Evolution of RERA #eWaste Legislation: Spinning H.R. 2791 Obsolescence

Lobbying for the RERA Bill, to bring EU style enforcement to bear on secondary market electronics, keeps shifting parameters.   Here's a blow by blow on why exports of used electronics should (or shouldn't) be banned.   The justifications for both RERA and Interpol enforcement seem to go "obsolete" every 18-24 months... Moore's Law for accusations?  

Summary: H.R.2791 — 113th Congress (2013-2014)

(Note, the dialogue is equally effective in summarizing INTERPOL's Project Eden enforcement)

"The legislation is necessary because 80% of USA e-scrap is exported and dumped.  It was necessary to arrest Joe Benson and more like him.".

- No, actually USITC and MIT show conclusively that most is not exported (otherwise why would we have all those CRT glass piles?)

"We meant, The legislation is necessary because of what IS exported, 75% is simply dumped and recycled in primitive conditions.   It was necessary to arrest Joe Benson and more like him."

- No, actually 85%-93% is reused, not dumped, according to multiple peer reviewed UN studies.

"Ahem.  Thanks to the attention we brought, and arrest of Joe Benson, the situation is greatly improved.  Legislation is needed to continue this improvement."

- No, the studies were on the containers seized during his arrest.  It was literally the accused containers that were found to be 85%-93% reused.  He didn't do what you said.

"While the 80% dumping was exaggerated, 9-15% dumping is still completely unacceptable.  Legislation is needed so Africa will leapfrog into new product..."

- No.  Actually, brand new product imported to Africa was found to fail more often than the used equipment, either due to lightweighting (less durable, cheaper components susceptible to Africa's electric grid fluctuations), or shipment of "new" ESD damaged warranty returns to Africa.

"The legislation is necessary because the scrap children and orphans burning this used imported electronics material...."

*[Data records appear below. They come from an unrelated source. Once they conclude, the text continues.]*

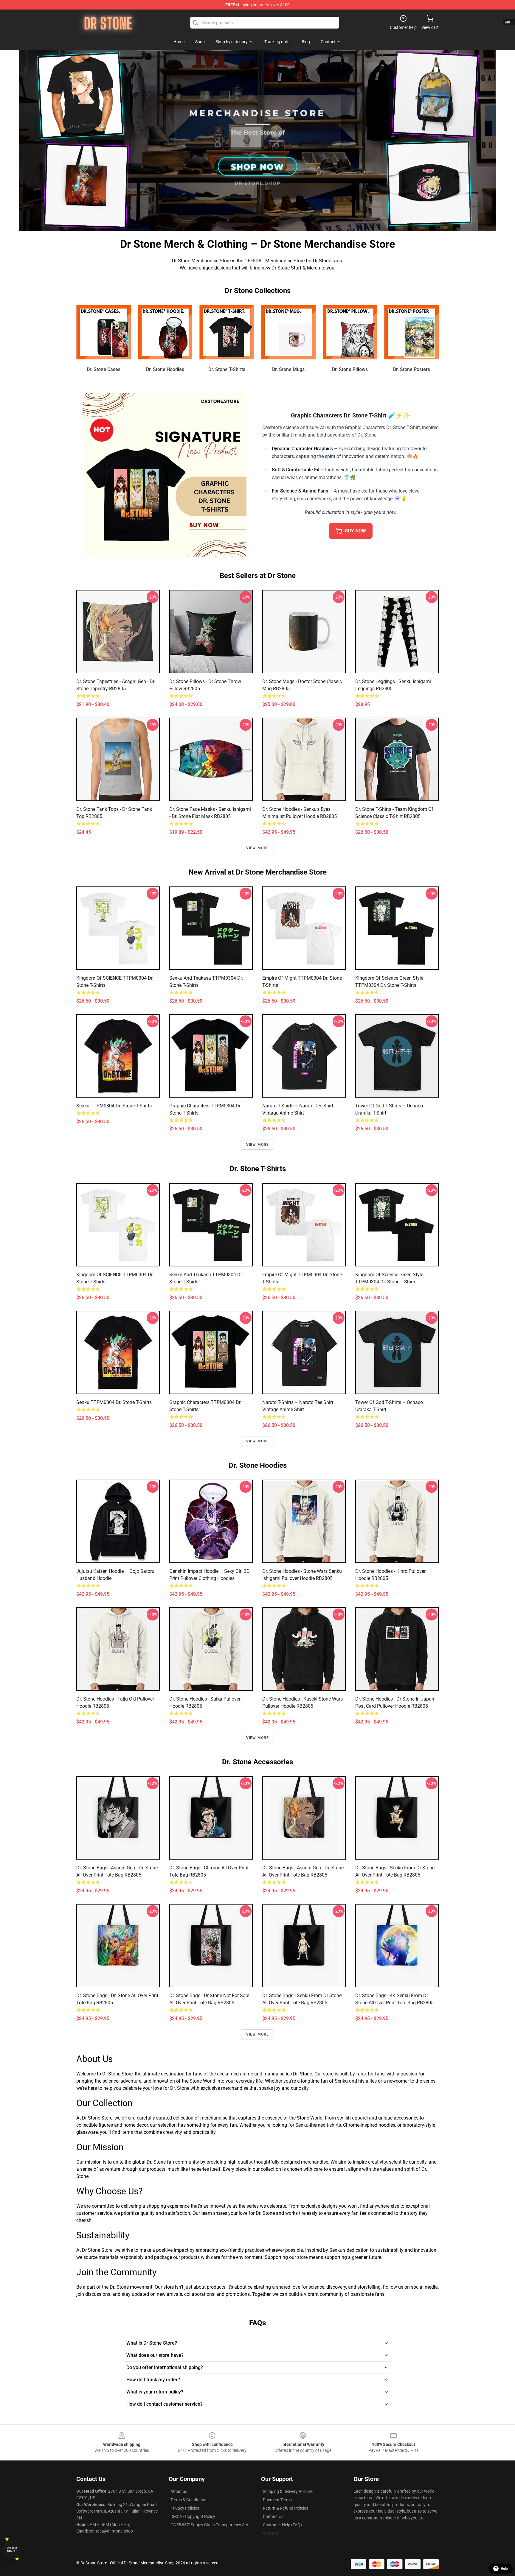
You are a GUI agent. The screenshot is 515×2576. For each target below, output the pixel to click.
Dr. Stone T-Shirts (226, 369)
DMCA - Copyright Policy (192, 2516)
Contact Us (273, 2516)
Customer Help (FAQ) (282, 2524)
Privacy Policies (184, 2508)
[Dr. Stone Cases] (103, 332)
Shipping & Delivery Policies (288, 2491)
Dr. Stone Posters (411, 369)
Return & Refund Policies (285, 2508)
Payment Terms (277, 2499)
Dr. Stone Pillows (350, 369)
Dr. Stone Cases (103, 369)
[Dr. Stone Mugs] (288, 332)
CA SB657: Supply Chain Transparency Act (209, 2524)
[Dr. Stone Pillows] (350, 332)
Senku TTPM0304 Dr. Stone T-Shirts (114, 1106)
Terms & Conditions (188, 2499)
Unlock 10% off (12, 2550)
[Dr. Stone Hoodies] (165, 332)
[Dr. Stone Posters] (411, 332)
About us (178, 2491)
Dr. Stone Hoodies (165, 369)
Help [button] (504, 2568)
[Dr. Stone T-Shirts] (226, 332)
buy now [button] (355, 531)
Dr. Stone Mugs (288, 369)
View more (257, 848)
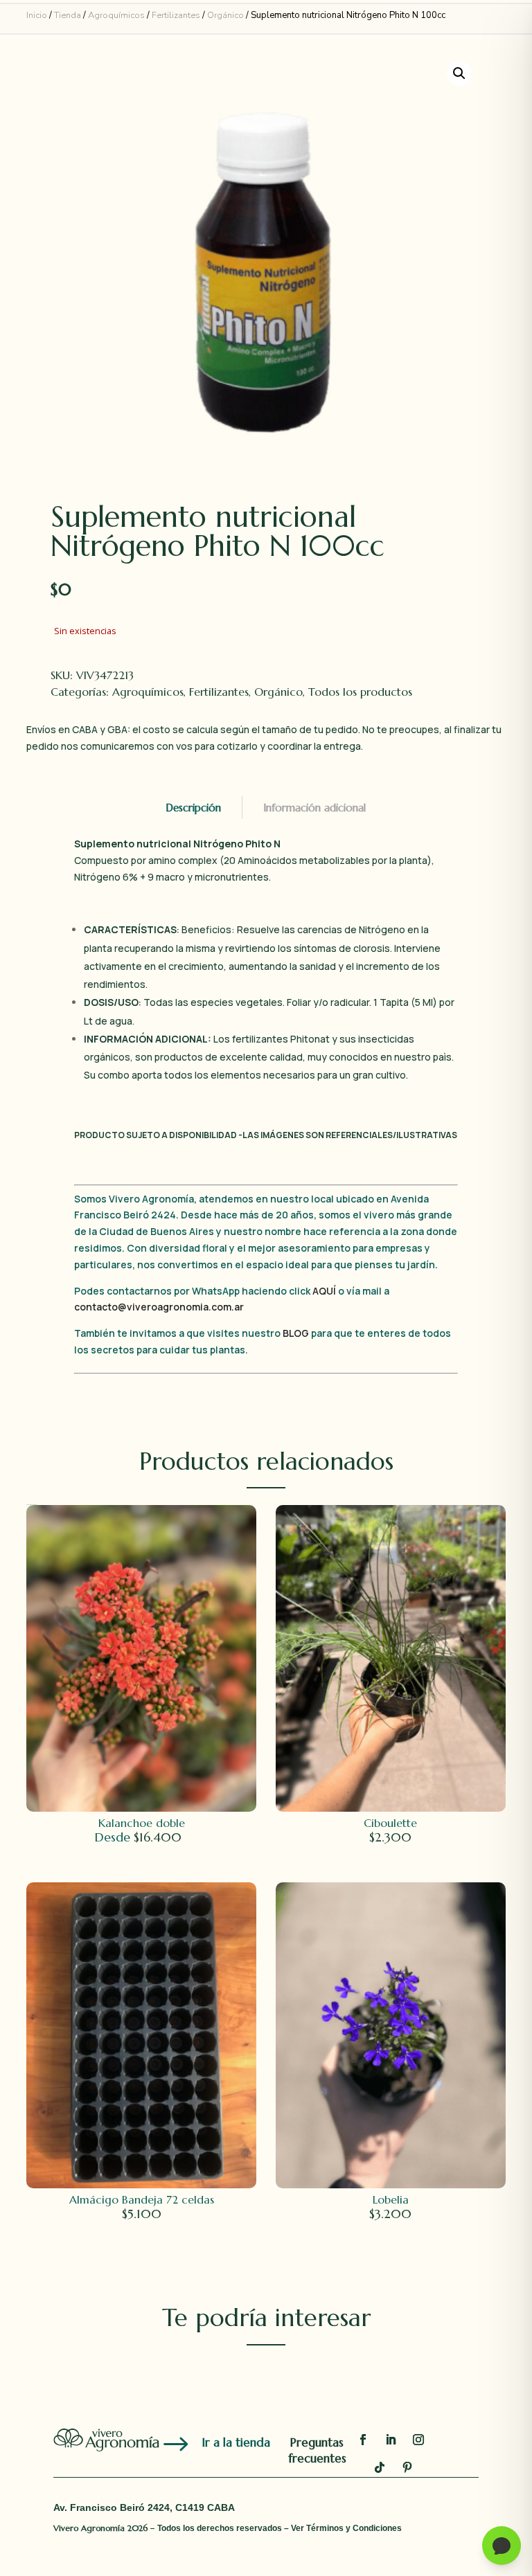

- No wait...wait, wait..  99% of the activity is used automobiles exhausted in Ghana.  Only 20-50 items / day brought to Agbogbloshie are "ewaste". The wire burning is mostly tires and automobile wire.

"What we mean is that most of the e-waste that IS seen in Agbogbloshie was very recently imported, delivered in sea containers. Legislation..."

- No, actually nothing is brought in a single sea container.  Not one.  The port is 2 hours away.  The 20-50 units / day are gathered from a city of 5M, in wheeled street carts.

"We care about these particular children.  In this particular case, the boy Rachid, handling e-scrap, is between 12-18 years old, which is typical of the workers in the scrap yard.  Legislation..."

- No, Rachid is 22.  Documented NGO studies showed 70% of workers at Agbogbloshie are between 18-30 years old.  In fact typical of every business in Ghana.  It is no more likely to be "child labor" than any African business, from cocoa to cotton to coffee to eco-tourism

"Still... Legislation banning exports will bring more recycling jobs to USA and the EU."

- No, if the exports are being reused, that 10% USA exports is worth 500%-100,000% more, creating more jobs to remove material from shredders.  See RIT study on $100 billion/year used equipment refurbishment markets.

"Banning exports will keep valuable metals in the EU and USA."

- What?  Metals mined in Africa?  The Africans export the copper and steel to the same Chinese foundries we export to.   C'mon, that's a pretty stupid reason to imprison African TV repairmen. 

"Legislation is necessary, and we needed to imprison Joe Benson because... um ... because of National Security Concerns.   Africans may be selling submarine parts back to US Navy with faulty chips."

- OK.  We are jailing African television repairmen for US National Security?   A) You guys don't know what you are talking about, and B) you are making it up as you go along, right?